Report each line from the entries in which "element" can be found.

+ + + + + + +

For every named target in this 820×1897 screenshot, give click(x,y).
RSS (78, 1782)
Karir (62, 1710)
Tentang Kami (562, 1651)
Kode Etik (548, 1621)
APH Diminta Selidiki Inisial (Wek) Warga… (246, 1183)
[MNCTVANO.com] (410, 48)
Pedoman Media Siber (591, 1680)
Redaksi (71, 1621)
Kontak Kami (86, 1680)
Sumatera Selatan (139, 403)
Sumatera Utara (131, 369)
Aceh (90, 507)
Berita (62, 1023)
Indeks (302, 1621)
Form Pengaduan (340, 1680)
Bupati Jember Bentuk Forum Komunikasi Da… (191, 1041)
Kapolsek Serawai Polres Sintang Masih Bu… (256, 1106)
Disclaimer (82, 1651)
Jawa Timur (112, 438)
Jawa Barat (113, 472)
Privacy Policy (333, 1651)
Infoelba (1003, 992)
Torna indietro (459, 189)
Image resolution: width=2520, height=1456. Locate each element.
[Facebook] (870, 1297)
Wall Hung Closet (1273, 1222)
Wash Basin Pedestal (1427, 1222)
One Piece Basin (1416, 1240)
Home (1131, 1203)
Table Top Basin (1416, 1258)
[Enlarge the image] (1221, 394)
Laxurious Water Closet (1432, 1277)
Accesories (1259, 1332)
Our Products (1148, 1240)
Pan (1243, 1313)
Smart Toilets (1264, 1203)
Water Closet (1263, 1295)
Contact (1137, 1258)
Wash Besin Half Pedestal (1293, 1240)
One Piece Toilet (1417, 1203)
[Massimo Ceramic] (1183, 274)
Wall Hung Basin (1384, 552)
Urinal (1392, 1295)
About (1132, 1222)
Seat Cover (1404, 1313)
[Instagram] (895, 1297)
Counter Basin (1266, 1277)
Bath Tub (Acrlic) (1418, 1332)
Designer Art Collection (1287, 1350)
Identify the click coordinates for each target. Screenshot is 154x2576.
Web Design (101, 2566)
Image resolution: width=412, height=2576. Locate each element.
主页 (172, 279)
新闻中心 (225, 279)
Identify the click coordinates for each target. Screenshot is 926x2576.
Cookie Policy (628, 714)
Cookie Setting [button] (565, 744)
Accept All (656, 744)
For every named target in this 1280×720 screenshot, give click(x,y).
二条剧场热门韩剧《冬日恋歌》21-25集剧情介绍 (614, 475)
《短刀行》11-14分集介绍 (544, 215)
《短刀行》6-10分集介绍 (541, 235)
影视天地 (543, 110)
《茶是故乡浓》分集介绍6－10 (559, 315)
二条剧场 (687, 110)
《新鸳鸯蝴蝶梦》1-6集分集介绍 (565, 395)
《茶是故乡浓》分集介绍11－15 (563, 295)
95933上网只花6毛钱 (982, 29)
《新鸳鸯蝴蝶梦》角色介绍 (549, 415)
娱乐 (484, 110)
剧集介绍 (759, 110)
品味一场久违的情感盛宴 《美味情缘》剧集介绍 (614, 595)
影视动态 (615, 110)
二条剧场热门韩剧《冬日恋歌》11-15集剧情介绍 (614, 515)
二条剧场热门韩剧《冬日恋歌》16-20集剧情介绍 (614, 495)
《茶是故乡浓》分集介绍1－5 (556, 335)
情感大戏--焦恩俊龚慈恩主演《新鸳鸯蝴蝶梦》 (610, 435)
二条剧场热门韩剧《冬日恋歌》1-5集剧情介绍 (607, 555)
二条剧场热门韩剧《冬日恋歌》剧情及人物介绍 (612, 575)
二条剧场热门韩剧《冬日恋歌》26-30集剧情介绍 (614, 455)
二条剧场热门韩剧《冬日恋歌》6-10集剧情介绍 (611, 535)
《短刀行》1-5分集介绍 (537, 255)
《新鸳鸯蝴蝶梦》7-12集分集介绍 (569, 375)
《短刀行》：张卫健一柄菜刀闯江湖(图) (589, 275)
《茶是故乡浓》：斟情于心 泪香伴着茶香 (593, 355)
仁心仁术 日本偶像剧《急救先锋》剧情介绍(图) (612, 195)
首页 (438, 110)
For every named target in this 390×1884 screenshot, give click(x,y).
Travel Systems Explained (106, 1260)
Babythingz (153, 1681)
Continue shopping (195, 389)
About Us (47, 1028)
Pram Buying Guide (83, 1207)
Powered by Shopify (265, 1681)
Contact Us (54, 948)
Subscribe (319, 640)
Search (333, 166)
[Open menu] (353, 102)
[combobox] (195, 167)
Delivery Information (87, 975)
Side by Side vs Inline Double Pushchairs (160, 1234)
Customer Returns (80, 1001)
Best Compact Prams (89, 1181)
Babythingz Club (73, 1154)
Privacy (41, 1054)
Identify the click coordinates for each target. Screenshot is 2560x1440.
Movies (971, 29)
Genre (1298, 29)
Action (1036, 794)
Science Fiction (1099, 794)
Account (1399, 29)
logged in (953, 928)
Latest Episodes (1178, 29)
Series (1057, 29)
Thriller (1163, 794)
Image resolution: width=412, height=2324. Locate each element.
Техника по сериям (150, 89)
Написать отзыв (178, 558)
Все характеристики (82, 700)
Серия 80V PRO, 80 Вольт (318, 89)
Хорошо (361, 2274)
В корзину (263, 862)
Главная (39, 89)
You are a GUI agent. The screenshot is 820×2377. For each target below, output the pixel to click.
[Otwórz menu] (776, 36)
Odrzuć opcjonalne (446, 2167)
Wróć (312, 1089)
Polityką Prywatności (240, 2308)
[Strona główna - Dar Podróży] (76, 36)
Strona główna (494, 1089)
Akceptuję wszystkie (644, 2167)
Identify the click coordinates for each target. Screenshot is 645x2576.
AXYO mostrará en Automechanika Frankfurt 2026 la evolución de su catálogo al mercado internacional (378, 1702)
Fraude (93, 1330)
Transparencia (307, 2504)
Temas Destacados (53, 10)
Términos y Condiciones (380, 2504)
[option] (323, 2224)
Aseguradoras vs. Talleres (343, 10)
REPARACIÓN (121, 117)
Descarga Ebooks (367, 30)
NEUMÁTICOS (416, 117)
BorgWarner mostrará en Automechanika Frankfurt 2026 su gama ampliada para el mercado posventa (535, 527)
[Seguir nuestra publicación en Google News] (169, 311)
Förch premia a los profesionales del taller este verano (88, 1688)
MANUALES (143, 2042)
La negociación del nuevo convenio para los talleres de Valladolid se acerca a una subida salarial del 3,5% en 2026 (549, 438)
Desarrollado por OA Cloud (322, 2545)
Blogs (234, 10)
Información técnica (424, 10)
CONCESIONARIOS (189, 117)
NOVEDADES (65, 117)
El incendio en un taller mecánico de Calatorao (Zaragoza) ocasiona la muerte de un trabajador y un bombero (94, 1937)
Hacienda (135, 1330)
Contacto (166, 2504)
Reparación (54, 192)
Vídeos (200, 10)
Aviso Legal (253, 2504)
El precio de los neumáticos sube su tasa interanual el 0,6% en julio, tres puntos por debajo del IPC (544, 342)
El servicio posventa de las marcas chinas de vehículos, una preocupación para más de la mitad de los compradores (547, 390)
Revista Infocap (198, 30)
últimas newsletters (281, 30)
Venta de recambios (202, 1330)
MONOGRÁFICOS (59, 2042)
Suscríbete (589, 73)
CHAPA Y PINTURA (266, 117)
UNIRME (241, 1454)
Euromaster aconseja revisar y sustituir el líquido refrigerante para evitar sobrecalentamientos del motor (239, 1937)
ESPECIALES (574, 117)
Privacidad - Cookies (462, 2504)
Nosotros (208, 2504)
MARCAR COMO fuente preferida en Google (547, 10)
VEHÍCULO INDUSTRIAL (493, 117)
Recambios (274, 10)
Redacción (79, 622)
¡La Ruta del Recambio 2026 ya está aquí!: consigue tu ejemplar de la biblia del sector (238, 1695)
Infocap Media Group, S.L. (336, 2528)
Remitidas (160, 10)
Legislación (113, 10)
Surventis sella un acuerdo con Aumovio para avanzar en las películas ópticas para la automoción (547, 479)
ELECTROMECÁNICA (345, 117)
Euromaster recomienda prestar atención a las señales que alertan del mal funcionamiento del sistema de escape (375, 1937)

+ + + + + + +

_Solution to the exercise_
Image resolution: width=2520, height=1456. Locate each element.
Image resolution: width=412, height=2576. Locate each element.
Image resolution: width=412, height=2324. Locate each element.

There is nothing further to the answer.